P3 Placid Vodka is a merger of old world processes and advanced techniques. About a year ago Ann and Twig welcomed "Li'l Ethyl" into their new distillery - a 220-gallon copper pot-still that was handmade in Portugal. The copper still has changed little from those made in Portugal for hundreds of years. The seams even have to be caked with rye flour to make them water tight. The still produces small batches of about 150 bottles per run that many consider superior in flavor to those produced by larger column stills. Other techniques are modern, such as an innovative finishing stage in which the vodka is filtered through local garnet.
While micro breweries and wineries have seen a renaissance in the Northeast, the production of spirits has barely increased since prohibition. However, micro-distilleries like O'Leary and McGlynn's have been cropping up in this region in the last few years. The demand for high-end spirits, including vodka, has grown exponentially in the last decade or so, along with products that have local appeal. Responses from a cross section of area bars and restaurants indicate that P3 Vodka tends to get high marks in both categories.
Lake Placid Pub and Brewery Manager Stephen Kroha said they have been selling P3 Vodka for two weeks.
"It's a crisp, clean vodka," Kroha said. "It's good to support another local product, and it's great to have a brewery and a distillery in Lake Placid."
Don Scammell of Lake Placid said though he was skeptical at first, he warmed up to P3 Vodka very quickly.
"My first reaction was, 'Oh no, not another vodka,'" he said, "but after trying this local product I consider P3 to be up there with the best."
Mike Donohue, a Saranac Laker and self-proclaimed vodka connoisseur, tried a glass of P3 Vodka for the fist time at the recently opened Captain Cook's Bar and Grill in Saranac Lake.
"It's very smooth. Nice aftertaste," Donohue said after taking his first sip. "It's pretty good. It's a grain vodka, I can tell you that. You can tell by the aftertaste. Potato vodkas have a pretty heavy aftertaste."
Captain Cook's bartender Amy Mott said, "I haven't heard anything bad about it."

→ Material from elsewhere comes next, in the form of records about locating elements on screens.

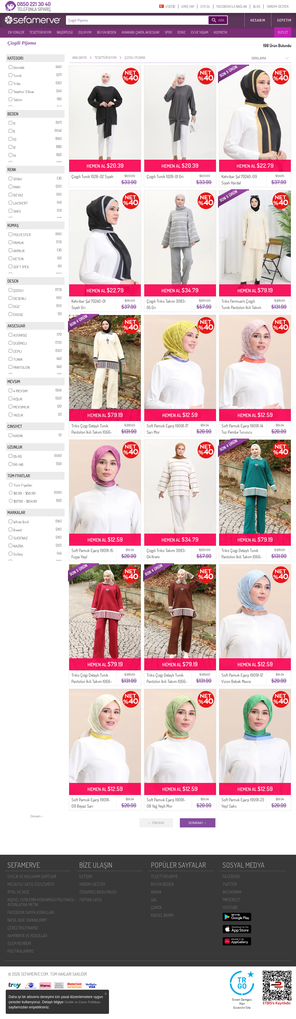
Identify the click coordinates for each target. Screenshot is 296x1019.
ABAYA (156, 891)
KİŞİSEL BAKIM (162, 915)
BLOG (256, 6)
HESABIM (257, 20)
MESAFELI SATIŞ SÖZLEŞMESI (30, 884)
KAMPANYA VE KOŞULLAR (27, 935)
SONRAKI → (197, 823)
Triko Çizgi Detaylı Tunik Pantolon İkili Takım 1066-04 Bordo (91, 681)
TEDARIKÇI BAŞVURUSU (98, 891)
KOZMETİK (220, 32)
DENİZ (181, 32)
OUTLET (283, 32)
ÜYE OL (205, 6)
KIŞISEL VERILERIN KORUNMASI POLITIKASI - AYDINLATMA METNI (42, 902)
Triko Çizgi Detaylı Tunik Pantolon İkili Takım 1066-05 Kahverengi (167, 681)
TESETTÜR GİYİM (40, 32)
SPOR (168, 32)
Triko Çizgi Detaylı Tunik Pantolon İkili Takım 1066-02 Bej (91, 432)
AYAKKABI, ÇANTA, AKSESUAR (140, 32)
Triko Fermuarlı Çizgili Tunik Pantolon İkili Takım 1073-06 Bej (241, 307)
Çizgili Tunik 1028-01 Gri (165, 176)
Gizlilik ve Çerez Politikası (83, 1002)
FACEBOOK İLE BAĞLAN (231, 6)
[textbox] (128, 20)
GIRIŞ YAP (187, 6)
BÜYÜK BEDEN (106, 32)
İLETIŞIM (85, 876)
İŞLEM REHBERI (19, 943)
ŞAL (154, 899)
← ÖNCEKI (156, 823)
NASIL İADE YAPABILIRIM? (27, 920)
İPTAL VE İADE (18, 891)
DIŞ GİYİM (84, 32)
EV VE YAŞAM (199, 32)
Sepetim (284, 20)
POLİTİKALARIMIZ (20, 951)
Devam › (37, 816)
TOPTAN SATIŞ (90, 899)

"When they look at the bottle," she said, "they buy it every time."
Ken Fontanna, who owns the Blue Moon Cafe in Saranac Lake said the vodka is harsh but the bottle is sexy.
One thing about P3 is certain, whether you find it to be akin to the smooth pure water of Lake Placid, or a rough ride down the Olympic bobsled run, it's sure to spark plenty of evening chatter in the local haunts and apres-ski hangouts this winter.